--- WHAT TO PRODUCE ---
Without leaving out a single line, restate the entries below exactly.
*** GIVEN RECORDS Section Begins ***
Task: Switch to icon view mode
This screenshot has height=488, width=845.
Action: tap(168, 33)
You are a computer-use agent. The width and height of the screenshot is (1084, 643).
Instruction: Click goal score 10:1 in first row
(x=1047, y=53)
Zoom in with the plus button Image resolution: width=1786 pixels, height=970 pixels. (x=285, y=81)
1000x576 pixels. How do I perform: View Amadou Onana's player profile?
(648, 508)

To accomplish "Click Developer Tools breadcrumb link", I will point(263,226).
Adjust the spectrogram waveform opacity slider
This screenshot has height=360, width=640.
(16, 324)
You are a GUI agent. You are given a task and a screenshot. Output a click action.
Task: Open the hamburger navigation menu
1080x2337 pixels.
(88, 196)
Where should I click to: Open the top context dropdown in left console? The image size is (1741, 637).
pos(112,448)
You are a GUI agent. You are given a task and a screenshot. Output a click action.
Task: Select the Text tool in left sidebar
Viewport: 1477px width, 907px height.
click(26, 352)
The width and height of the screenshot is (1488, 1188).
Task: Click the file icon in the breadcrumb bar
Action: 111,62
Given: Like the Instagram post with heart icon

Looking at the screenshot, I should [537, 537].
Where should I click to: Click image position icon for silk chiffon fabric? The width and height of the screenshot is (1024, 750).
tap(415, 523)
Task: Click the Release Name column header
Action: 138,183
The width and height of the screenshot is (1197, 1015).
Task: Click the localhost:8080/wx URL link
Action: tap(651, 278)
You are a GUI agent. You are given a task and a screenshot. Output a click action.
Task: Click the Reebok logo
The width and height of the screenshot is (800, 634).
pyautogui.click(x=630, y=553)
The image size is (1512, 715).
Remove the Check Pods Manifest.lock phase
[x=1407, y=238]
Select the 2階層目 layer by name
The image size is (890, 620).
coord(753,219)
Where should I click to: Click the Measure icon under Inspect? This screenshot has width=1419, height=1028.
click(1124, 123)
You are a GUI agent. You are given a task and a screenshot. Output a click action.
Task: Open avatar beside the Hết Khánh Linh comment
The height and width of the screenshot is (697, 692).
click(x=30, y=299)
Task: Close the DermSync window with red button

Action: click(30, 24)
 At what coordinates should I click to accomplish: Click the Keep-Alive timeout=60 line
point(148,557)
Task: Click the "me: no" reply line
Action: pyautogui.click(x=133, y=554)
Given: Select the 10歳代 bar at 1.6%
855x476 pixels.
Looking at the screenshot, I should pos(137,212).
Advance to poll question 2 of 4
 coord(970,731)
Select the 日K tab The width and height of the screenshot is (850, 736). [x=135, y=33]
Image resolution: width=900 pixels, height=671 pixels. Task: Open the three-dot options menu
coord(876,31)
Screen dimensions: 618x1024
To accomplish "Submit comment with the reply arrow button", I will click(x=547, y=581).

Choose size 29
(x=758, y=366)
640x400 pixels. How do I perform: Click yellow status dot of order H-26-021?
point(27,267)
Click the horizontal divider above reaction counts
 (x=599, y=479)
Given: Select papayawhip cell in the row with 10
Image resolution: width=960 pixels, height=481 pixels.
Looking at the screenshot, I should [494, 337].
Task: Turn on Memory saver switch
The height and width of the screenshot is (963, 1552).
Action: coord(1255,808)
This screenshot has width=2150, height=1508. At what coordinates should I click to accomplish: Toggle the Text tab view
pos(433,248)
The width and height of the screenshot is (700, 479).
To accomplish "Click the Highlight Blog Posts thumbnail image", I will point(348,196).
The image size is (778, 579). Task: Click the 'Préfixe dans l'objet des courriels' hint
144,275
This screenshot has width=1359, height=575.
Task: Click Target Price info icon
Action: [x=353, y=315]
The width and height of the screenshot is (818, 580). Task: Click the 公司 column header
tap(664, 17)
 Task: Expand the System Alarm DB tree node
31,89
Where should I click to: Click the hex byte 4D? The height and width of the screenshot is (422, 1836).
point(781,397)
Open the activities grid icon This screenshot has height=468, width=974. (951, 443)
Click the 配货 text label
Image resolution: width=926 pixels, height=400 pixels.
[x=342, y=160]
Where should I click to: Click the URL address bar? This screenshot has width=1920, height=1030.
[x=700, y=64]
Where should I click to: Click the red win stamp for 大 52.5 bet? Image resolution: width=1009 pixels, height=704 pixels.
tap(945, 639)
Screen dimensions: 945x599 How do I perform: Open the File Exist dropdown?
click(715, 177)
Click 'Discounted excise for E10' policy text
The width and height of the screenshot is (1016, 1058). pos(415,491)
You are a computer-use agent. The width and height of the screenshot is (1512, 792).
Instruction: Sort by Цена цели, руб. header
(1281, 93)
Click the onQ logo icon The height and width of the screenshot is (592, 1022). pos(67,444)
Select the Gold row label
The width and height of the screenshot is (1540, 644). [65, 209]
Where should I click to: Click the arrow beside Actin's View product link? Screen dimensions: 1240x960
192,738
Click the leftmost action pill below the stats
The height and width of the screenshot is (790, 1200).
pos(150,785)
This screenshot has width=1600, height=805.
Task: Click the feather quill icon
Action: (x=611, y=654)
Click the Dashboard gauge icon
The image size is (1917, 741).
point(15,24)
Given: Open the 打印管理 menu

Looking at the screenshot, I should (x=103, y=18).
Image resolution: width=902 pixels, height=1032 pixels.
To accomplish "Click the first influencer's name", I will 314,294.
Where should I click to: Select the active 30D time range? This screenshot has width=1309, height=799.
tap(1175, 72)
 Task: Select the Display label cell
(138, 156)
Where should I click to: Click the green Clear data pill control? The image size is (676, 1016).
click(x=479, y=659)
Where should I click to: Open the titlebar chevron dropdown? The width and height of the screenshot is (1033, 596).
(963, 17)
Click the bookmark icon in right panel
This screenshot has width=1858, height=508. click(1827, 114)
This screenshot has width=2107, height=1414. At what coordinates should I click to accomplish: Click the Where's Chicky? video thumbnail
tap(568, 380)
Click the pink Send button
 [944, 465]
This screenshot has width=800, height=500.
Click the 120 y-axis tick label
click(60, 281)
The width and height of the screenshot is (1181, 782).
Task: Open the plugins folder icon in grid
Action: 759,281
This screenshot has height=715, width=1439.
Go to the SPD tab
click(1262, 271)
*** GIVEN RECORDS Section Ends ***
--- RESPONSE TO THE TASK ---
Task: Switch to icon view mode
This screenshot has height=488, width=845.
Action: tap(168, 33)
You are a computer-use agent. The width and height of the screenshot is (1084, 643).
Instruction: Click goal score 10:1 in first row
(x=1047, y=53)
Zoom in with the plus button Image resolution: width=1786 pixels, height=970 pixels. (x=285, y=81)
1000x576 pixels. How do I perform: View Amadou Onana's player profile?
(648, 508)

To accomplish "Click Developer Tools breadcrumb link", I will point(263,226).
Adjust the spectrogram waveform opacity slider
This screenshot has height=360, width=640.
(16, 324)
You are a GUI agent. You are given a task and a screenshot. Output a click action.
Task: Open the hamburger navigation menu
1080x2337 pixels.
(88, 196)
Where should I click to: Open the top context dropdown in left console? The image size is (1741, 637).
pos(112,448)
You are a GUI agent. You are given a task and a screenshot. Output a click action.
Task: Select the Text tool in left sidebar
Viewport: 1477px width, 907px height.
click(26, 352)
The width and height of the screenshot is (1488, 1188).
Task: Click the file icon in the breadcrumb bar
Action: 111,62
Given: Like the Instagram post with heart icon

Looking at the screenshot, I should [537, 537].
Where should I click to: Click image position icon for silk chiffon fabric? The width and height of the screenshot is (1024, 750).
tap(415, 523)
Task: Click the Release Name column header
Action: 138,183
The width and height of the screenshot is (1197, 1015).
Task: Click the localhost:8080/wx URL link
Action: tap(651, 278)
You are a GUI agent. You are given a task and a screenshot. Output a click action.
Task: Click the Reebok logo
The width and height of the screenshot is (800, 634).
pyautogui.click(x=630, y=553)
The image size is (1512, 715).
Remove the Check Pods Manifest.lock phase
[x=1407, y=238]
Select the 2階層目 layer by name
The image size is (890, 620).
coord(753,219)
Where should I click to: Click the Measure icon under Inspect? This screenshot has width=1419, height=1028.
click(1124, 123)
You are a GUI agent. You are given a task and a screenshot. Output a click action.
Task: Open avatar beside the Hết Khánh Linh comment
The height and width of the screenshot is (697, 692).
click(x=30, y=299)
Task: Close the DermSync window with red button

Action: click(30, 24)
 At what coordinates should I click to accomplish: Click the Keep-Alive timeout=60 line
point(148,557)
Task: Click the "me: no" reply line
Action: pyautogui.click(x=133, y=554)
Given: Select the 10歳代 bar at 1.6%
855x476 pixels.
Looking at the screenshot, I should pos(137,212).
Advance to poll question 2 of 4
 coord(970,731)
Select the 日K tab The width and height of the screenshot is (850, 736). [x=135, y=33]
Image resolution: width=900 pixels, height=671 pixels. Task: Open the three-dot options menu
coord(876,31)
Screen dimensions: 618x1024
To accomplish "Submit comment with the reply arrow button", I will click(x=547, y=581).

Choose size 29
(x=758, y=366)
640x400 pixels. How do I perform: Click yellow status dot of order H-26-021?
point(27,267)
Click the horizontal divider above reaction counts
 (x=599, y=479)
Given: Select papayawhip cell in the row with 10
Image resolution: width=960 pixels, height=481 pixels.
Looking at the screenshot, I should [494, 337].
Task: Turn on Memory saver switch
The height and width of the screenshot is (963, 1552).
Action: coord(1255,808)
This screenshot has width=2150, height=1508. At what coordinates should I click to accomplish: Toggle the Text tab view
pos(433,248)
The width and height of the screenshot is (700, 479).
To accomplish "Click the Highlight Blog Posts thumbnail image", I will point(348,196).
The image size is (778, 579). Task: Click the 'Préfixe dans l'objet des courriels' hint
144,275
This screenshot has width=1359, height=575.
Task: Click Target Price info icon
Action: [x=353, y=315]
The width and height of the screenshot is (818, 580). Task: Click the 公司 column header
tap(664, 17)
 Task: Expand the System Alarm DB tree node
31,89
Where should I click to: Click the hex byte 4D? The height and width of the screenshot is (422, 1836).
point(781,397)
Open the activities grid icon This screenshot has height=468, width=974. (951, 443)
Click the 配货 text label
Image resolution: width=926 pixels, height=400 pixels.
[x=342, y=160]
Where should I click to: Click the URL address bar? This screenshot has width=1920, height=1030.
[x=700, y=64]
Where should I click to: Click the red win stamp for 大 52.5 bet? Image resolution: width=1009 pixels, height=704 pixels.
tap(945, 639)
Screen dimensions: 945x599 How do I perform: Open the File Exist dropdown?
click(715, 177)
Click 'Discounted excise for E10' policy text
The width and height of the screenshot is (1016, 1058). pos(415,491)
You are a computer-use agent. The width and height of the screenshot is (1512, 792).
Instruction: Sort by Цена цели, руб. header
(1281, 93)
Click the onQ logo icon The height and width of the screenshot is (592, 1022). pos(67,444)
Select the Gold row label
The width and height of the screenshot is (1540, 644). [65, 209]
Where should I click to: Click the arrow beside Actin's View product link? Screen dimensions: 1240x960
192,738
Click the leftmost action pill below the stats
The height and width of the screenshot is (790, 1200).
pos(150,785)
This screenshot has width=1600, height=805.
Task: Click the feather quill icon
Action: (x=611, y=654)
Click the Dashboard gauge icon
The image size is (1917, 741).
point(15,24)
Given: Open the 打印管理 menu

Looking at the screenshot, I should (x=103, y=18).
Image resolution: width=902 pixels, height=1032 pixels.
To accomplish "Click the first influencer's name", I will 314,294.
Where should I click to: Select the active 30D time range? This screenshot has width=1309, height=799.
tap(1175, 72)
 Task: Select the Display label cell
(138, 156)
Where should I click to: Click the green Clear data pill control? The image size is (676, 1016).
click(x=479, y=659)
Where should I click to: Open the titlebar chevron dropdown? The width and height of the screenshot is (1033, 596).
(963, 17)
Click the bookmark icon in right panel
This screenshot has width=1858, height=508. click(1827, 114)
This screenshot has width=2107, height=1414. At what coordinates should I click to accomplish: Click the Where's Chicky? video thumbnail
tap(568, 380)
Click the pink Send button
 [944, 465]
This screenshot has width=800, height=500.
Click the 120 y-axis tick label
click(60, 281)
The width and height of the screenshot is (1181, 782).
Task: Open the plugins folder icon in grid
Action: 759,281
This screenshot has height=715, width=1439.
Go to the SPD tab
click(1262, 271)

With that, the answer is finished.